The NYT and “real-time news”

On Saturday, the “public editor” of the New York Times, Clark Hoyt, published a long discussion of a story the newspaper had recently reported, and how problematic it was for the Times, and titled his column “Reporting in Real Time.” The original story was about how New York Governor David Paterson had decided not to appoint Caroline Kennedy (who later withdrew from the race) to the Senate because of concerns about a tax issue and an incident involving a nanny with an expired visa. But as the story evolved, it appeared that the Times had been played by an anonymous source within the Governor’s office who wanted to slam Kennedy (as described in this NYT followup).

In his description of the events, Hoyt says reporters knew that the paper’s policy is to avoid the use of anonymous sources if the quote in question is damaging to the subject of the story, but they checked with a senior editor and the decision was made to proceed — in part because “the New York Post had just beaten The Times by nine minutes in publishing its Kennedy-had-problems story.” The editor who gave the original story the green light told Hoyt that “there was a sense of expediency because it’s a very competitive story.” Although the original version of the story that was posted to the website was about the Paterson claims, it evolved through the day and eventually the claims were effectively discredited in what had by that time turned into a very different story.

Is this an example of how the news business is evolving online in real-time, or an example of how a newspaper can screw up its reporting on a competitive news story? Hoyt seems to see it as the latter, saying “The Internet is The Times’s future. But the Kennedy saga is a sharp reminder that a newspaper that prides itself on getting things right must exercise great discipline before pushing the button on a fast-breaking story.” But is that really the case?

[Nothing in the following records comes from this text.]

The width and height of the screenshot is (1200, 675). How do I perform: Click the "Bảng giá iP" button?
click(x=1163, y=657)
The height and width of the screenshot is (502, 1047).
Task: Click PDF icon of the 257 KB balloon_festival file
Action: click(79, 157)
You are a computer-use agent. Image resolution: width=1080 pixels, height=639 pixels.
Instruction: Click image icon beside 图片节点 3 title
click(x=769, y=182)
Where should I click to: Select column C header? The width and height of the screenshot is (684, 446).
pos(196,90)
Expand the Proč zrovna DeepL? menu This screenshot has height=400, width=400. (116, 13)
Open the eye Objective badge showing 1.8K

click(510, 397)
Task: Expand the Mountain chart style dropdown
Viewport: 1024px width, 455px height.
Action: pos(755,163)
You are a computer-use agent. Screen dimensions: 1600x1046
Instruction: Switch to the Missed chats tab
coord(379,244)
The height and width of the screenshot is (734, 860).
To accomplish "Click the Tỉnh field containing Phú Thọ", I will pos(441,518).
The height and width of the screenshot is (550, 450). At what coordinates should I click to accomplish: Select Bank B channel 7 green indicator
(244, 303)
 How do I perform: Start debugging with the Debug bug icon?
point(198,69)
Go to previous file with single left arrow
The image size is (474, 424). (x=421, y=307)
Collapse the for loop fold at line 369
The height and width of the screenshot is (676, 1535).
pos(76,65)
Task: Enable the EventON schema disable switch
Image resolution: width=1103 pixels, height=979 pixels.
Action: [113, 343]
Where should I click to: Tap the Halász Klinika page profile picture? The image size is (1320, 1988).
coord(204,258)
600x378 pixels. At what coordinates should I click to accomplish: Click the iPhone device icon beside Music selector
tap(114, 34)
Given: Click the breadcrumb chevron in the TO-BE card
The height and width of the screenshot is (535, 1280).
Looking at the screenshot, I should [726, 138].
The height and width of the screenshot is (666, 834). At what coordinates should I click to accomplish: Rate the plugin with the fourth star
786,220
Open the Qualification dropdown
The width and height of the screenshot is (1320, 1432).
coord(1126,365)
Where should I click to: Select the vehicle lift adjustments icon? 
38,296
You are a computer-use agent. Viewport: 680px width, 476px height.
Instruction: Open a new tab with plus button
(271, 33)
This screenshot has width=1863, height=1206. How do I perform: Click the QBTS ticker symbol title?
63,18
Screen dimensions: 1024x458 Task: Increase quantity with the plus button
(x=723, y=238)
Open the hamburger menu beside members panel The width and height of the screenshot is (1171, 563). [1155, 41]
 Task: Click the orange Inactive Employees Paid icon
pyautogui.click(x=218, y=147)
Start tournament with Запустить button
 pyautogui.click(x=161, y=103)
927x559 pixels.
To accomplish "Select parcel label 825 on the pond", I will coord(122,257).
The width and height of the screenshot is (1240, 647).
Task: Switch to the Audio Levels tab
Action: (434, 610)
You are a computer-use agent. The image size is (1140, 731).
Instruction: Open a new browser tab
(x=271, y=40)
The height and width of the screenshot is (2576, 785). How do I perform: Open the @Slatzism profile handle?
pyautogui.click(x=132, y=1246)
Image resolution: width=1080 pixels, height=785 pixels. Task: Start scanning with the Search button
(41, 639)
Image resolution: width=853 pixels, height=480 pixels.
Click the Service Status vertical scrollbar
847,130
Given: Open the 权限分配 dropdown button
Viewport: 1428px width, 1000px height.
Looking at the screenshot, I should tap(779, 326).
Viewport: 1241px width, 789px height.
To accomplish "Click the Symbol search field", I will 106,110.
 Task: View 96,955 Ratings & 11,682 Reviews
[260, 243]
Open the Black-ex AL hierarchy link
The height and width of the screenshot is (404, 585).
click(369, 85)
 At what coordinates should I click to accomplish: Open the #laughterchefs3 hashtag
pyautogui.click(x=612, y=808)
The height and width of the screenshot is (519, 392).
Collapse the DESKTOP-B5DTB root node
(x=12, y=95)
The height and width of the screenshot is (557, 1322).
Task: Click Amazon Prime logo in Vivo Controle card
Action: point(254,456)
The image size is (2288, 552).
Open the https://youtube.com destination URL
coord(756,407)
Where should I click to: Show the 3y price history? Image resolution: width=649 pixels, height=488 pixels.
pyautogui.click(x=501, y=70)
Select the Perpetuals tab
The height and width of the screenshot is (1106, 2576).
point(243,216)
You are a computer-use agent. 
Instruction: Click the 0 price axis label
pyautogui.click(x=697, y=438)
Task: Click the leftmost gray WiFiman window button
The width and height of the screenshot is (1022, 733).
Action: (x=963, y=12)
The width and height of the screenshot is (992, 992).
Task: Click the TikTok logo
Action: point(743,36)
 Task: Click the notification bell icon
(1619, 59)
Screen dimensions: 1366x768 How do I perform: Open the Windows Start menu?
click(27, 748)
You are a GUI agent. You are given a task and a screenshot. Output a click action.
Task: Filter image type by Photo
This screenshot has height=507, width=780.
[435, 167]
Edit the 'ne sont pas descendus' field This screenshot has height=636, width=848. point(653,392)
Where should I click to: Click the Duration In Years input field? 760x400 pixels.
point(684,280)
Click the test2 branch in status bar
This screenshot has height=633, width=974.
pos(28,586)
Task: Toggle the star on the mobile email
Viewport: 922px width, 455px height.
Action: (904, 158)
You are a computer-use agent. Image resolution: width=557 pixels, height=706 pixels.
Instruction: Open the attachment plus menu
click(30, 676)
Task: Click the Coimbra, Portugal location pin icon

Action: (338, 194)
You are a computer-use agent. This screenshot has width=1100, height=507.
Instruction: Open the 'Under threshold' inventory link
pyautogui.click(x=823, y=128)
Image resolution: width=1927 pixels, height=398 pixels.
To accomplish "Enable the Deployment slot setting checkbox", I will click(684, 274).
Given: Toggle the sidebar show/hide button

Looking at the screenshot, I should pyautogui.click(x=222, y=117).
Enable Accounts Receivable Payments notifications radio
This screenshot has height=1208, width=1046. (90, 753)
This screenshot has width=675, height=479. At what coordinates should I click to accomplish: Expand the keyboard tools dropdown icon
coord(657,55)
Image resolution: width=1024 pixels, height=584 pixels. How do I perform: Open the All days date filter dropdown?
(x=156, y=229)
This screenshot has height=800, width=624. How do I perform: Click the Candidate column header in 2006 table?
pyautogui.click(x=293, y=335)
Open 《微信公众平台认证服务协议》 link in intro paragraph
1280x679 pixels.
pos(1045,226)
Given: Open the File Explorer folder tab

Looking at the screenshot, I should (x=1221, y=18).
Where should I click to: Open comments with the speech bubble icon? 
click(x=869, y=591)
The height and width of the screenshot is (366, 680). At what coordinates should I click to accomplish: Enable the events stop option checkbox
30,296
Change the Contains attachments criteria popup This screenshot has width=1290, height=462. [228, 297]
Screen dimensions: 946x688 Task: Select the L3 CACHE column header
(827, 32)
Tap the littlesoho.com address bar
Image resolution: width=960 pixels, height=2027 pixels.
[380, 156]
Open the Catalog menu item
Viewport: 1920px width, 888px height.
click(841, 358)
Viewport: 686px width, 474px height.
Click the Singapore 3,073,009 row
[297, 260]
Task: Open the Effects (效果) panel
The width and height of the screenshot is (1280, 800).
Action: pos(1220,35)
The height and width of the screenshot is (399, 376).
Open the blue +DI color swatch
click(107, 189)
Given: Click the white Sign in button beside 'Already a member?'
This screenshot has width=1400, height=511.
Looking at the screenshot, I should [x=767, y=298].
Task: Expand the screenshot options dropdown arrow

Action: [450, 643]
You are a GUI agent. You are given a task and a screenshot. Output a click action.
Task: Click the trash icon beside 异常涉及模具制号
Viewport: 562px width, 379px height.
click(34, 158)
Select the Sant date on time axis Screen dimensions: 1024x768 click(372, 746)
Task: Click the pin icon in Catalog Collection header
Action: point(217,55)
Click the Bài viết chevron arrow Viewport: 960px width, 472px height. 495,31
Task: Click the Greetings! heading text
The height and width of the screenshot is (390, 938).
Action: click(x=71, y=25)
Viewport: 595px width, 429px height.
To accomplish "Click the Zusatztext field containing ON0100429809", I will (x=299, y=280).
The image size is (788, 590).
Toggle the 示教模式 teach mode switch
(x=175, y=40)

Obviously the Times — or any other paper — wants to be as correct as possible before a story is published. But to me, the Kennedy story evolved exactly as many stories evolve in real-time online (or in the environment of a news wire, as one person has noted). Readers complained to Hoyt within minutes of the story appearing, as did some other NYT editors, and as a result the story was broadened and more fact-checking was done.

That to me is a success. One revealing comment from Hoyt’s piece was that while the traditional newspaper once-a-day news cycle “allows more time for reporting and thoughtful discussion” about how a story should be framed, what happened in the Paterson/Kennedy case was that “normal news reporting, in which a story changes in content, tone and emphasis as more is learned, played out in front of the whole world, instead of in the newsroom before publication.” To me, that seems like a positive benefit, but Hoyt seems to disagree. Does he not want readers to see the journalistic sausage being made?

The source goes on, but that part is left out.